**TEXTE**
=-=-=

Dresser une liste des frontières conflictuelles en Indopacifique, c’est pratiquement faire le tour de cet ensemble géographique. Sur mer comme sur terre, les rivalités sont nombreuses. Sans nécessairement aboutir à des guerres, mais avec la volonté de s’assurer le contrôle des ressources et des zones de passage et pour maintenir le rang de sa puissance. Les tensions autour de la frontière entre la Thaïlande et le Cambodge sont un exemple de cet arc stratégique qui voit la rivalité entre la Chine et les États-Unis et qui implique directement la France.

Tensions maritimes : les trois espaces

Mer de Chine méridionale : là où commencent les tensions

S’il y a un lieu dans le monde où les frontières maritimes sont tendues, c’est bien la mer de Chine méridionale. La Chine a imposé sa ligne en 9 traits, nombre de traits qui est par ailleurs variable, qui exprime les limites géographiques de ses revendications territoriales. Archipel des Paracels et des Spratleys, récif de Scarborough, les motifs de contestation sont nombreux.

Mer de Chine, 9 traits (c) Conflits

Pour la Chine, c’est un enjeu vital. La mer de Chine est pour elle à la fois un espace d’ouverture et de fermeture. Ouverture, car c’est une mer qui borde notamment les ports de Shenzhen et de Hong Kong. Fermeture parce qu’il faut passer les murailles d’archipel pour atteindre l’océan. Taïwan, Philippines, Malaisie, Vietnam enferment la Chine dans son espace maritime. Contrôler ces îles lui permet donc d’étendre sa souveraineté maritime et ainsi de lui donner de l’air pour ne pas être acculée à son espace côtier. Cette ligne des 9 traits pointillés désigne donc tout autant un mur que des portes de sortie pour la marine chinoise, qu’elle soit militaire ou commerciale. Ce n’est donc pas qu’une question d’accès à la mer, c’est aussi un enjeu de puissance et de projection mondiales.

=-=-=

**JEU DE DONNÉES**
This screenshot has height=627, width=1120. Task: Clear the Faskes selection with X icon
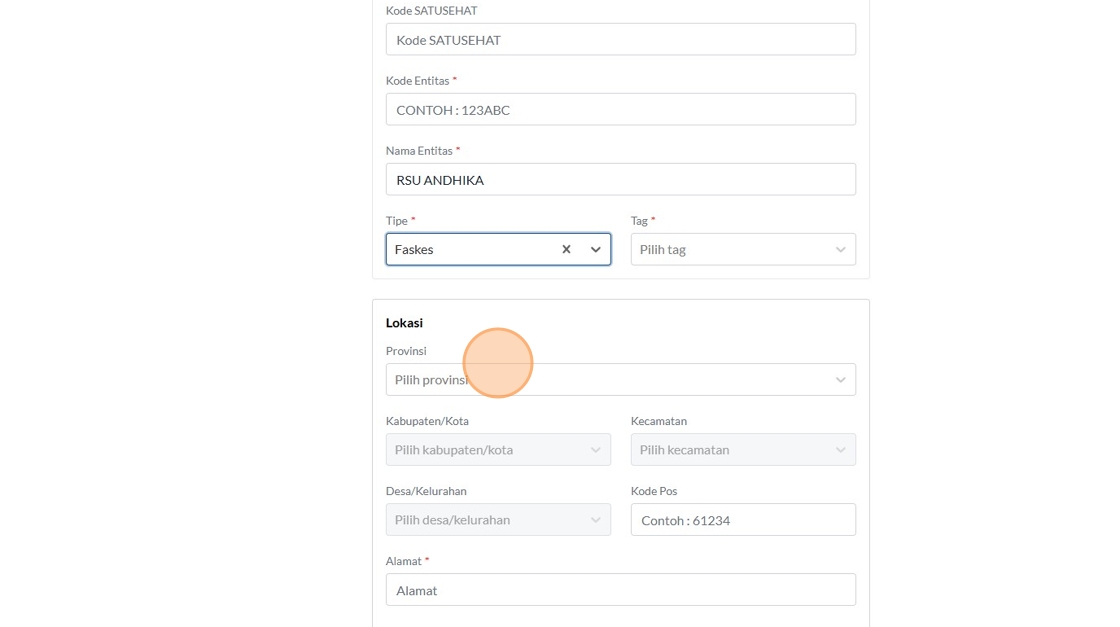(x=566, y=249)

=-=-=

**ACTIONS À MENER**
A: Pouvez-vous extraire du texte sur les frontières en Indopacifique tout le passage allant de « Mer de Chine méridionale : là » jusqu'à « contestation sont nombreux. » ?
B: Pouvez-vous prolonger le texte sur les frontières en Indopacifique à partir de l'endroit où il s'arrête ?

**LES RÉPONSES**
A:
Mer de Chine méridionale : là où commencent les tensions

S’il y a un lieu dans le monde où les frontières maritimes sont tendues, c’est bien la mer de Chine méridionale. La Chine a imposé sa ligne en 9 traits, nombre de traits qui est par ailleurs variable, qui exprime les limites géographiques de ses revendications territoriales. Archipel des Paracels et des Spratleys, récif de Scarborough, les motifs de contestation sont nombreux.

B:
Si la Chine veut être une puissance maritime, si elle veut jouer les premiers rôles, elle doit pouvoir accéder à l’océan et pour cela, contrôler la mer de Chine. Son autre porte de sortie est située vers l’Eurasie, via les routes terrestres de la soie, qui passent par l’Asie centrale. Restent enfin les routes en cours de construction, qui contournent la péninsule indochinoise, pour arriver directement dans l’océan Indien. Dans ces routes-là, le Cambodge et la Birmanie jouent un rôle clef.

Les détroits : là où passent les tensions

La mer de Chine contrôlée, c’est vers les détroits que les tensions se resserrent.

La géopolitique est structurée autour de trois principes : les points, les lignes, les espaces.

Les points sont les lieux de vie, de production, d’échanges : les villes, les ports, les points de passage.

Les lignes sont les routes qui relient les points ; lignes terrestres, maritimes, spatiales, numériques.

Les espaces sont les zones contrôlées par les points et les lignes.

La Chine a ses points, ses ports, ses mégapoles, lieux de manifestation et de construction de sa puissance. Elle a ses lignes, les plus célèbres étant les routes de la soie. Et elle a ses espaces, sur lesquels elle étend son contrôle et sa domination.

Les détroits sont des points par où passent des lignes structurantes et par où se contrôlent les espaces, notamment celui de l’Indopacifique. D’où leur importance extrême.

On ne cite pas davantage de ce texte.